The Cost of Big Ag
When most Americans think about agriculture, they picture a small mom and pop farm with a few hundred acres and a small group of happy cows. Few realize that small agricultural enterprises are far from the norm today: as Leah Douglas wrote for Pacific Standard yesterday, “just four companies control 65 percent of pork slaughter, 84 percent of cattle slaughter, and 53 percent of chicken slaughter. Milk production is largely shaped by one large processor, Dean Foods, and one large cooperative, Dairy Farmers of America.” What are the practical results of this? Douglas writes,
Farmers face less competitive markets in which to sell their goods, leaving them vulnerable to any price offered by a buyer. Distributors and suppliers feel their prices squeezed as large retailers like Walmart leverage their growing power over the supply chain. Eaters are faced with an illusion of choice, wandering through supermarket aisles where dozens of seemingly competitive products might be owned by the same one or two food processors. Workers on farms and in meatpacking plants face pressure to increase production, sometimes at the expense of their safety. Animals living on factory farms are crowded into stifling barns, often receive unnecessary antibiotics, and are susceptible to disease.

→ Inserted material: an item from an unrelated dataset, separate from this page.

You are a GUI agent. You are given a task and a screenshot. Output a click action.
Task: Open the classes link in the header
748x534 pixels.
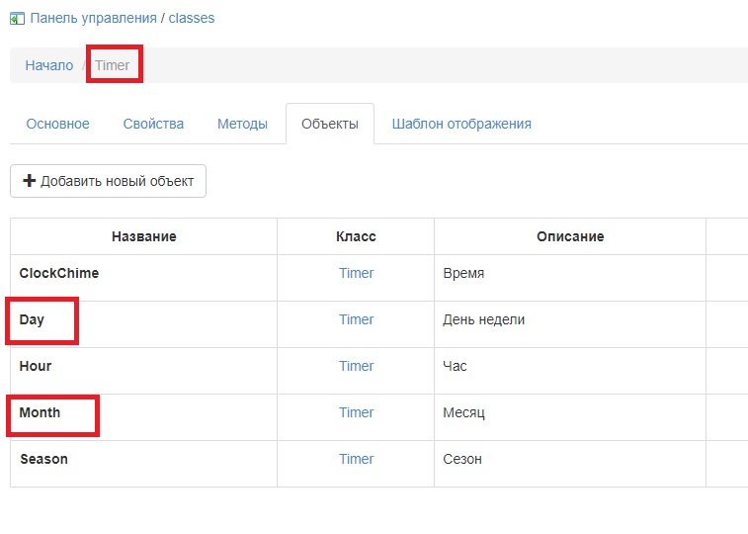pos(192,18)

Crony capitalism has been a problem in American agriculture for some time; our Farm Bill (which Jim Antle has called “welfare for the rich and politically connected”) doles out subsidies and financial supports to our country’s biggest corporatized farms. This can foster the sort of consolidation described above, while having a deleterious impact on the health of our land and communities, and a detrimental effect on competition and growth in our farming economy.
Throughout this presidential election, “big business” and “big banks” have gotten a lot of attention due to Bernie Sanders’s influence. Yet despite his crusade against large U.S. corporations, very little attention has been paid to agriculture and the role industrialized farms play in helping, or hurting, the U.S. economy. Neither Clinton nor Trump have a positive record when it comes to agriculture. Donald Trump’s only stated positions on farming put him directly in the pocket of Big Ag—he’s also attacked Cruz for his stance against ethanol mandates and subsidies, while declaring his own support for the industry. “His full-throated support for the ethanol mandate puts no room between him and Hillary, who has never met a corporate handout she didn’t like,” writes Tim Carney for the Washington Examiner.
Last month, the Obama administration issued an executive order that aims to support “a fair, efficient, and competitive marketplace.” The order condemns practices such as “unlawful collusion, illegal bid rigging, price fixing, and wage setting,” as well as other practices that “stifle competition and erode the foundation of America’s economic vitality.”
Yet despite the attention this new executive order draws to the problems in the American marketplace, it seems ill suited to address the problems therein.”When you see a headline like ‘Obama to Sign Executive Order to Ignite Corporate Competition’ you have to scratch your head at the premise,” notes Clyde Wayne Crews Jr. over at Forbes. “Igniting” or fostering competition often necessitates at least some deregulation, a freeing of the market and the players in that market—”something that doesn’t involve an executive order asking for action items from agencies in 60 days.”
As our system of agriculture has grown in size, it has also grown less sustainable. And while consolidation isn’t necessarily a problem in and of itself, the obstruction of competition and sustainability are. We have begun to see this, and are starting to consider necessary adjustments. But in order to see real reform, we need to consider changes that might be made at the congressional level, specifically to the Farm Bill, which could bring greater freedom to small farmers and entrepreneurs.